Residents patrol Queenstown MRT station in pilot partnership with police

Wong Casandra
Senior Reporter
Long-time fellow Queenstown RC member and COP volunteer Lucy  Toh, 80, speaking to a commuter at Queenstown MRT Station on 17 August, 2018. (PHOTO: Wong Casandra/Yahoo News Singapore)

Once a month, about 30 members from Queenstown Mei Ling Zone Residents’ Committee take turns to patrol the surrounding public areas in their neighbourhood under the voluntary Citizens on Patrol (COP) initiative.

Since mid-August, a handful of them – including an 80-year-old volunteer – have also signed on for a pilot programme under the initiative to patrol within Queenstown MRT station, as part of the police’s efforts to guard against offences, such as molestation, committed on public transport nodes.

Mid-year crime statistics released by the police on Thursday (23 August) showed a 21.5 per cent increase in outrage of modesty (OM) cases to 832 cases from January to June this year, an increase from the 685 cases seen over the same period last year.

Out of this year’s OM cases covered in the police’s report, 105 were committed on public transport nodes – marking a 43.8 per cent rise from the 73 cases in the first half of last year.

Wearing their prominent dark blue vests and accompanied by two Public Transport Security Command (TransCom) police officers, a group of seven to eight COP volunteers patrol within the station’s concourse and beyond the gantry.

Each patrol lasts about an hour, typically from 8pm to 9pm. The volunteers would introduce themselves as they approach commuters and distribute pamphlets with information on OM and scams.

Fellow volunteer Robert Low, 70, speaking to a commuter outside the gantry at Queenstown MRT Station on 17 August, 2018. (PHOTO: Wong Casandra/Yahoo News Singapore)

Homemaker Chua Mei Ting, 35, who has been a Queenstown RC member and COP volunteer for a year, told Yahoo News Singapore last Friday (17 August) that the heavier foot traffic at the MRT station allows volunteers to better “target” possible victims of crimes, such as young women and the elderly.

For instance, she estimated that she approached about 40 commuters during her first patrol last Monday.

“When we patrol at void decks, the outreach is quite limited, especially at night after 8pm. At the train station, we get crowds of people walking out when they alight and the dissemination of the information is much broader,” said the former banker who is married with two children.

This also meant that volunteers will not only be educating residents living in Queenstown.

“(Commuters) might not also be necessarily residents of this place, especially at the train platform where people are boarding,” she added.

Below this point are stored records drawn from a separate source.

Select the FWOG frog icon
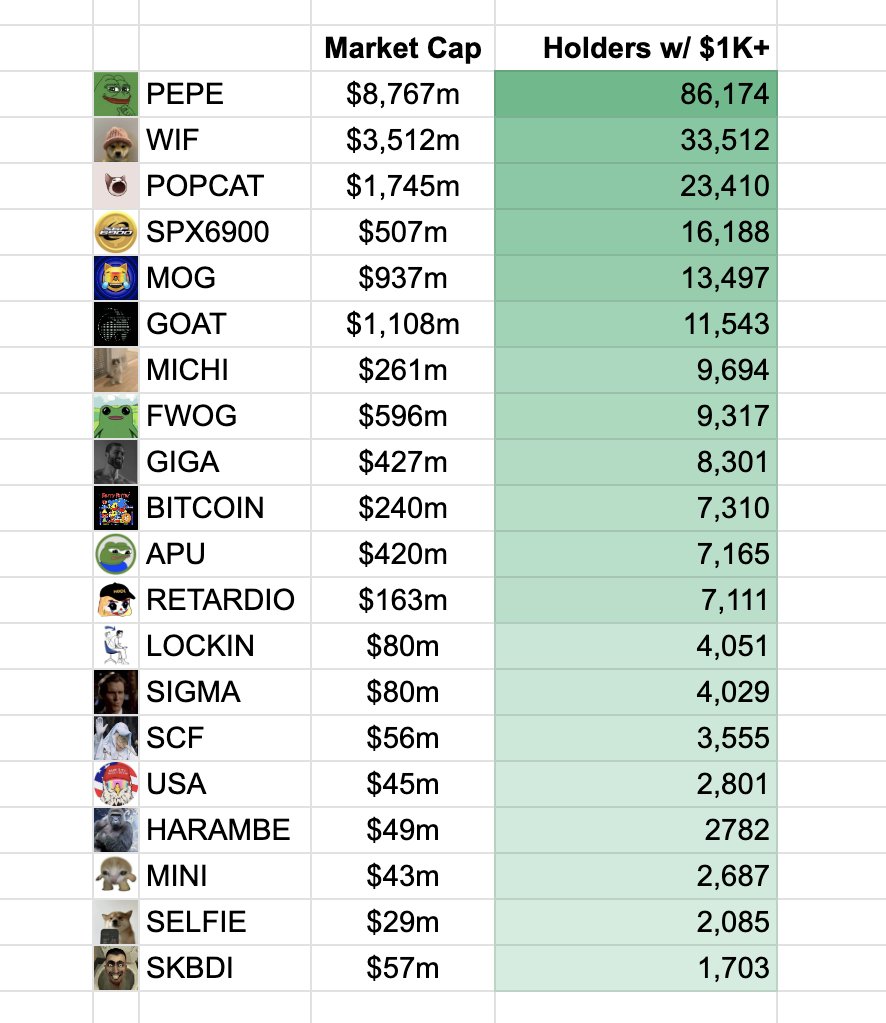This screenshot has width=886, height=1023. 116,416
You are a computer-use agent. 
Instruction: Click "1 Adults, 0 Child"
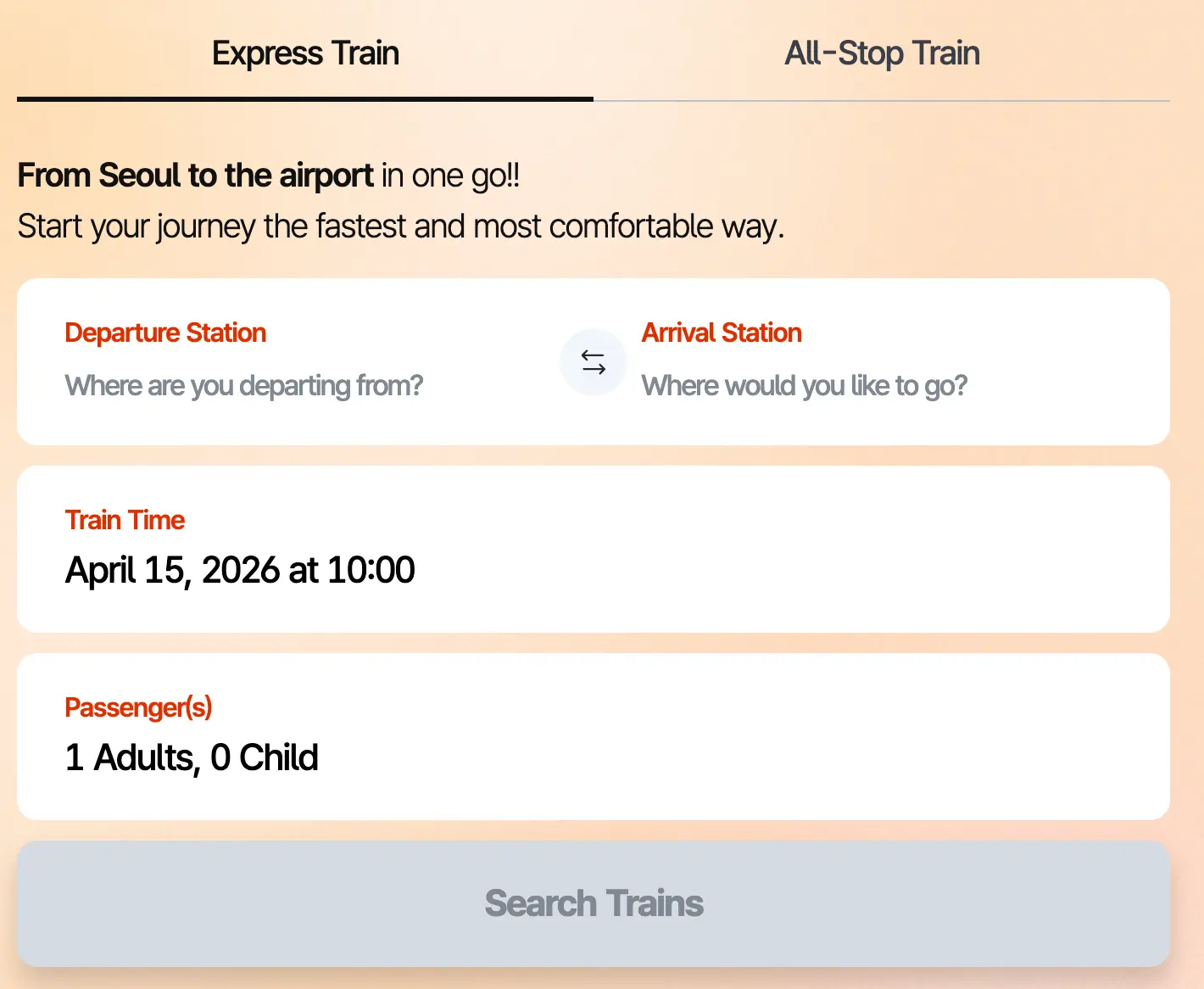pos(192,757)
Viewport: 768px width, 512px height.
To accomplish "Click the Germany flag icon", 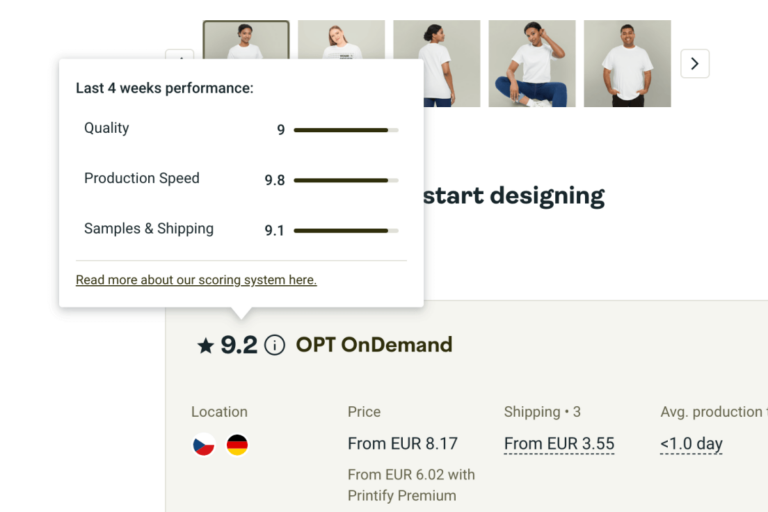I will coord(237,445).
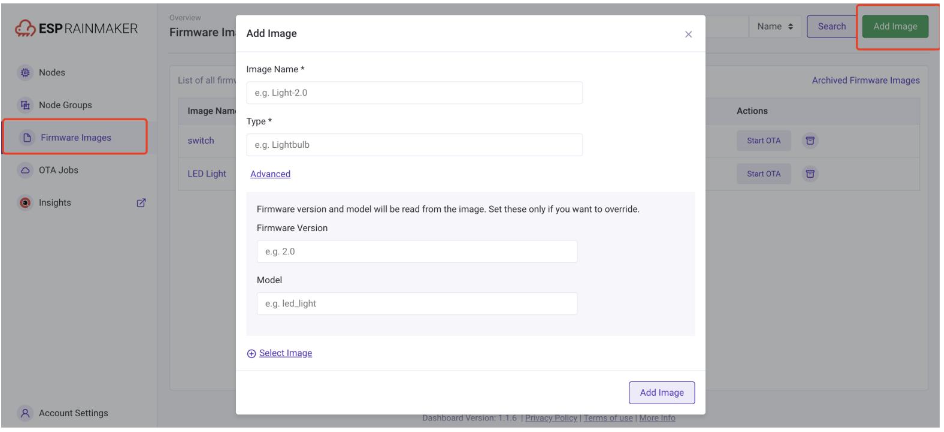Click the Image Name input field
The width and height of the screenshot is (944, 432).
coord(414,93)
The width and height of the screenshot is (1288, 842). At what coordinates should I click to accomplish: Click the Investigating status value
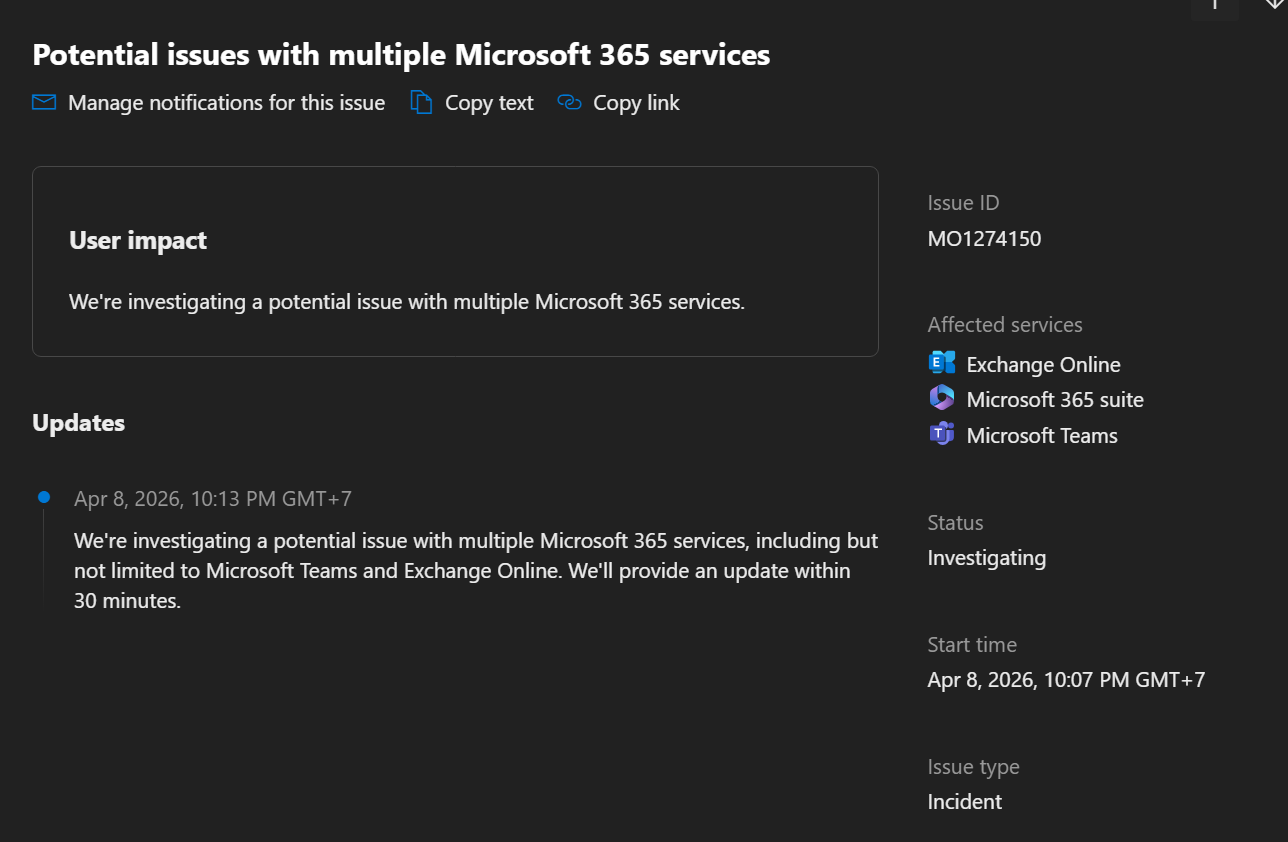pyautogui.click(x=987, y=558)
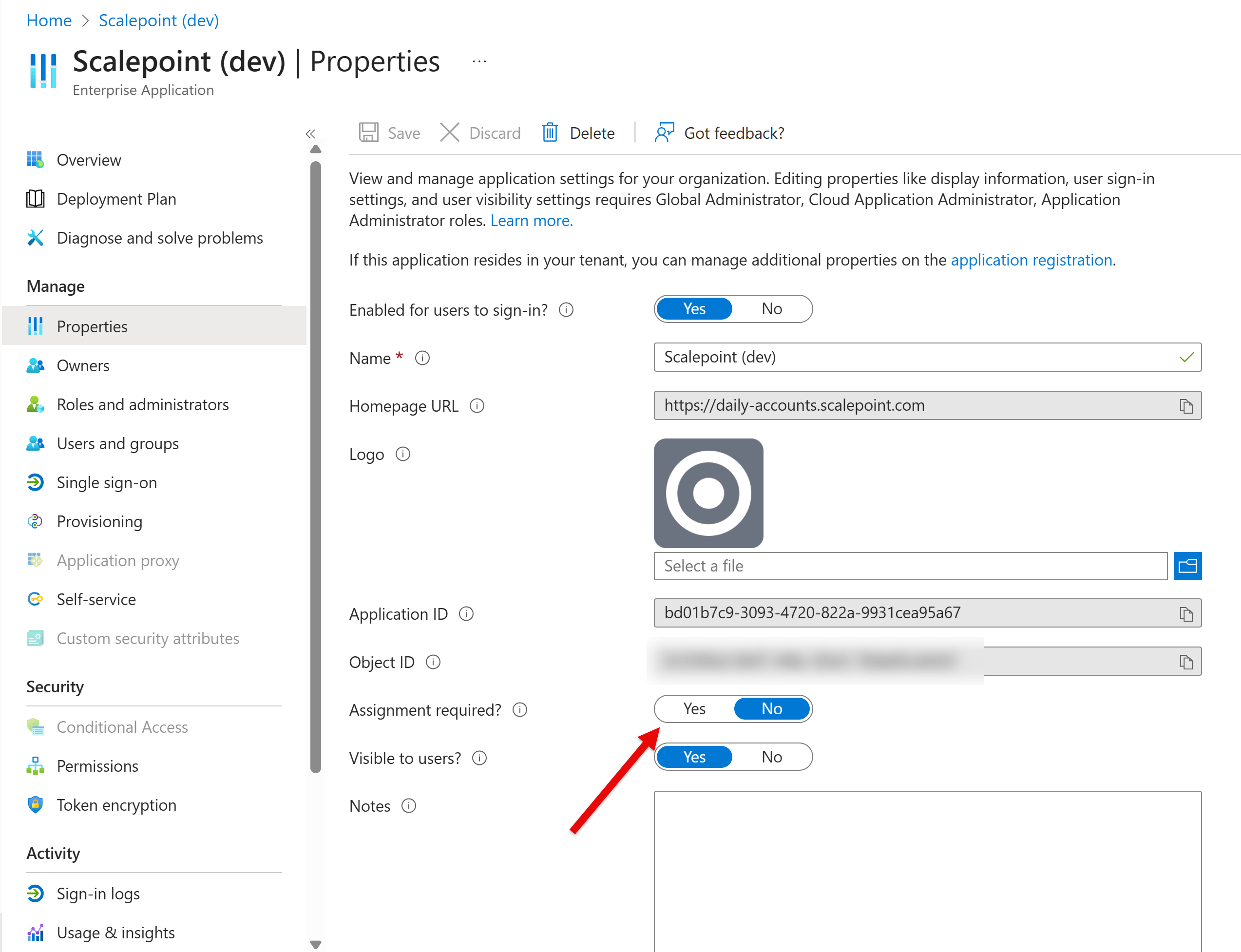Set Visible to users to No
The width and height of the screenshot is (1241, 952).
point(771,757)
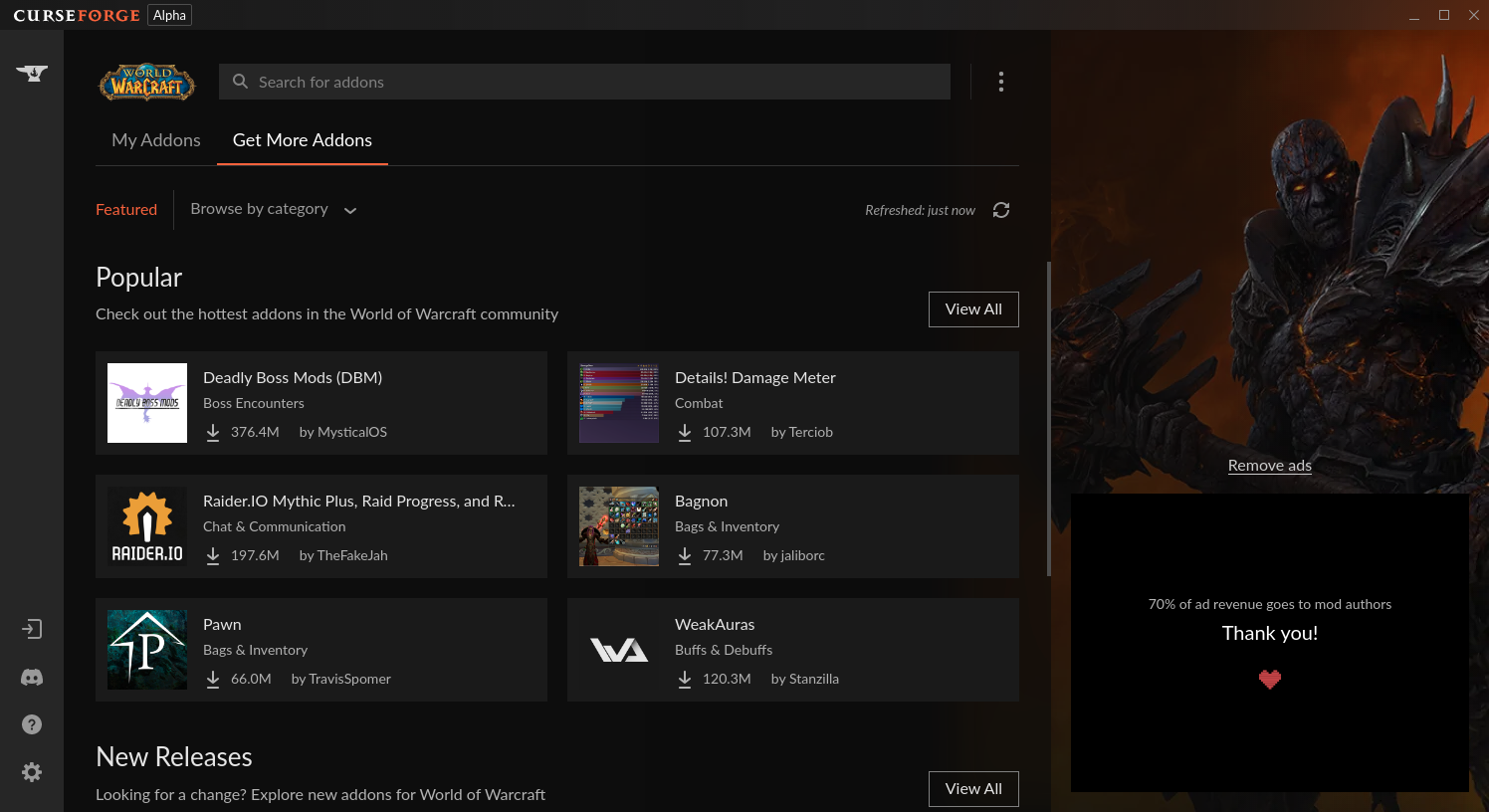This screenshot has width=1489, height=812.
Task: Click the login arrow icon in sidebar
Action: 32,629
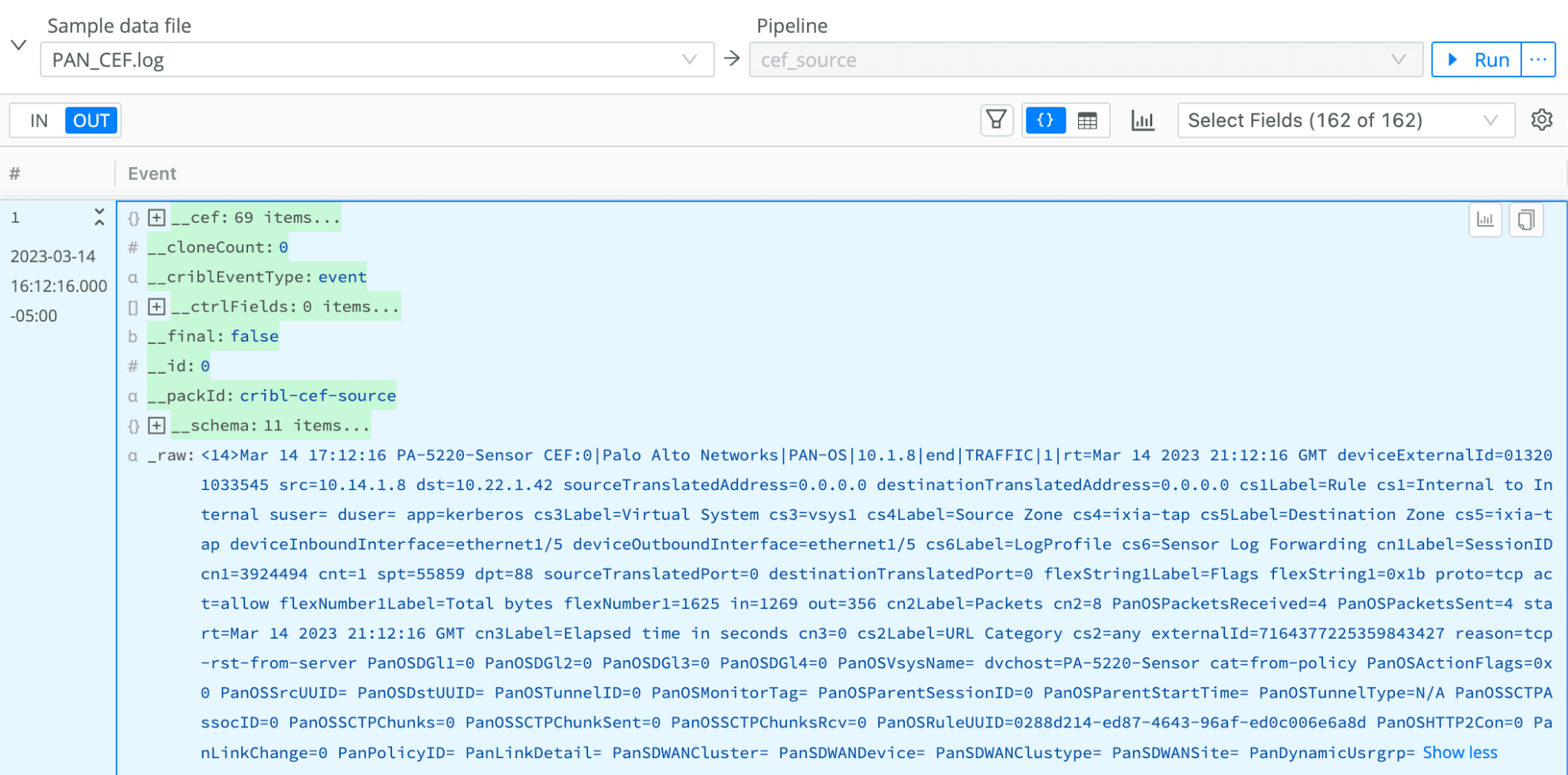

Long-time fellow volunteer Lucy Toh, 80, hopes to educate more elderly by reaching out to the younger commuters at the MRT station.

“The children can bring the leaflets home to educate their parents who are unaware of such crimes,” said the qigong instructor in Mandarin.

Introduced in 1999, the COP initiative was set up with the aim of partnering residents and the police in patrol duties within their neighbourhoods and communities.

Typically, volunteers – who sign up via the Home Team Volunteer Network or during Neighbourhood Police Centre roadshows – are trained about twice a year by the police and also briefed on crime matters prior to their patrols.

Superintendent Alan Wong Lek Koon, head of operations of public transport security command, said patrols at MRT stations will “augment police’s efforts to reduce crime” at such places.

“(COP members) will look out for suspicious persons and activities at the MRT stations and help keep the public transport system safe,” said Superintendent Wong.

The police said that they will partner with more than 700 COP groups islandwide to roll out the programme to other MRT stations by end of the year. A police spokesperson declined to reveal the total number of COP volunteers.

When asked by Yahoo News Singapore, the spokesperson said that while the police may explore the possibility of getting the COP volunteers to patrol trains in the future, they are focused on bringing other MRT stations under the programme for now.

The police are also looking into getting the volunteers to patrol MRT stations during the morning peak period.

Eveline Sandra, 23, who was approached at the Queenstown MRT station by a COP volunteer, called it a good initiative.

The digital marketing executive, who travels to the area once a week for church activities, said, “It creates more awareness of such crimes and that these things actually happen.”